Wednesday, July 11, 2007

Intro to Two Bridges

There's something I've been meaning to write for a while. I think this entry will basically be the lead for an article that compares two bridge designs: one ancient (from Bachot) and one (relatively) modern.

These two figures clearly depict designs of bridges. When compared to the modern design, however, Besson's design seems somehow naive. Indeed, the entire genre of the theatrum machinarum has come under fire. Gille, for example, commented on the “puerility” of the authors' florid imaginations and Edgerton referred to them as “coffee-table books” for aristocrats (Dolza & Verin, 2004). Basalla (1988) even compared them to the fantastical mechanical creations of Rube Goldberg, the muse of such diversions as the board game Mousetrap.

But why does the modern design seem so much more real to our modern eyes? Contemplating the two figures, I begin to get a sense of vertigo as the canyon of historicity yawns in front of me. As a civil engineer, I'm aware of the standardized elements of the modern design that make it seem real. But as an historian of technology I'm aware that these elements each have a long and drawn out history of skirmishes and sorties that were fought to in order to fabricate the standards. I'm reminded of Henry Adams who visited the great Paris exhibition of 1900. He was overcome by the sudden emergence of the awesome power of electrical technology. He described the experience as having "his historical neck broken by the sudden irruption of forces totally new." Contemplating these two images has induced in me a very similar experience but its not modernity that has overwhelmed me; it's the lurking depths of historicity.
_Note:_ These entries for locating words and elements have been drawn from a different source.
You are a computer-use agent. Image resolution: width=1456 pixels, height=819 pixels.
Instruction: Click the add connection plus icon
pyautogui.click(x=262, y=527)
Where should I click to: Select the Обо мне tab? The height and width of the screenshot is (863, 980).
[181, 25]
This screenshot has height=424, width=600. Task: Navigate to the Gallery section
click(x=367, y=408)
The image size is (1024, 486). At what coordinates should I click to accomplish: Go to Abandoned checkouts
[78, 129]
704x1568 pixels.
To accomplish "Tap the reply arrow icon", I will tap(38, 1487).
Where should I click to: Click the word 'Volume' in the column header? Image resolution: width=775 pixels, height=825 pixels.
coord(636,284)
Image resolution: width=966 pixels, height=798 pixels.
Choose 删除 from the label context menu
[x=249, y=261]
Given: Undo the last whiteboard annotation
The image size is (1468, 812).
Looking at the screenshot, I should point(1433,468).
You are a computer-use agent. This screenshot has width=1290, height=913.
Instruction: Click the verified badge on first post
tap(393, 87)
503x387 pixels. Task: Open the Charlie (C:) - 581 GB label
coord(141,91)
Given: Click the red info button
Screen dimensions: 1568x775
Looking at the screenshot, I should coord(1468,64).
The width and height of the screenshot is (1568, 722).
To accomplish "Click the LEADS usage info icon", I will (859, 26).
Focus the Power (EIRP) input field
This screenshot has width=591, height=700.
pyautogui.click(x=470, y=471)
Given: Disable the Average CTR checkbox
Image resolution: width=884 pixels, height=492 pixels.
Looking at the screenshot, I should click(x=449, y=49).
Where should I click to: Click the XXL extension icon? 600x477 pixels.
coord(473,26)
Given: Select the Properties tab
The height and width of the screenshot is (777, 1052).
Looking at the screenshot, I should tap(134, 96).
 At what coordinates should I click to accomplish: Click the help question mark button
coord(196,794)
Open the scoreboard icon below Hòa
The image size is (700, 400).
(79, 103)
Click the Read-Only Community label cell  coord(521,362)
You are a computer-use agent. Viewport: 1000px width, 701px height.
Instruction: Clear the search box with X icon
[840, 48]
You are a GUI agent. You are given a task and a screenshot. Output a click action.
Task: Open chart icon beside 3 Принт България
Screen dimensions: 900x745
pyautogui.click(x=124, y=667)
The purpose of this paper is partially to articulate how technical drawing evolved from the puerile drawings of Bachot to the real drawings of the modern design. I intend to invoke Donald MacKenzie's call to undertake studies of technology, "not to settle priority disputes, not to satisfy antiquarian curiosity, not for celebration, but because only through history can we find how the ship got into the bottle, how the technological artefacts and the technological knowledge we take for granted became takeable for granted." (p. 254) Specifically, I explore the emergence of particular standards that are exploited in the modern drawing. As noted by Bowker and Star, standards are particularly important in questions of the "taken-for-grantedness of objects" (p.15) The back story of standards is a particularly elusive quarry. They represent the types of text that "overtly aim to negate their own status as discourse in order to produce, at the practical level, behaviour or practices held to be legitimate or useful." (Chartier, 1989, p.170)

The paper addresses the emergence of three particular types of standards. The first is technical drawing, a crucial consideration for why the drawing appears the way it does. The second concerns units of measurement. The third isn't about the referent rather than the image. It is about the origin of perhaps the most banal aspect of technical drawings: standard structural shapes i.e., the shape of the I-beam.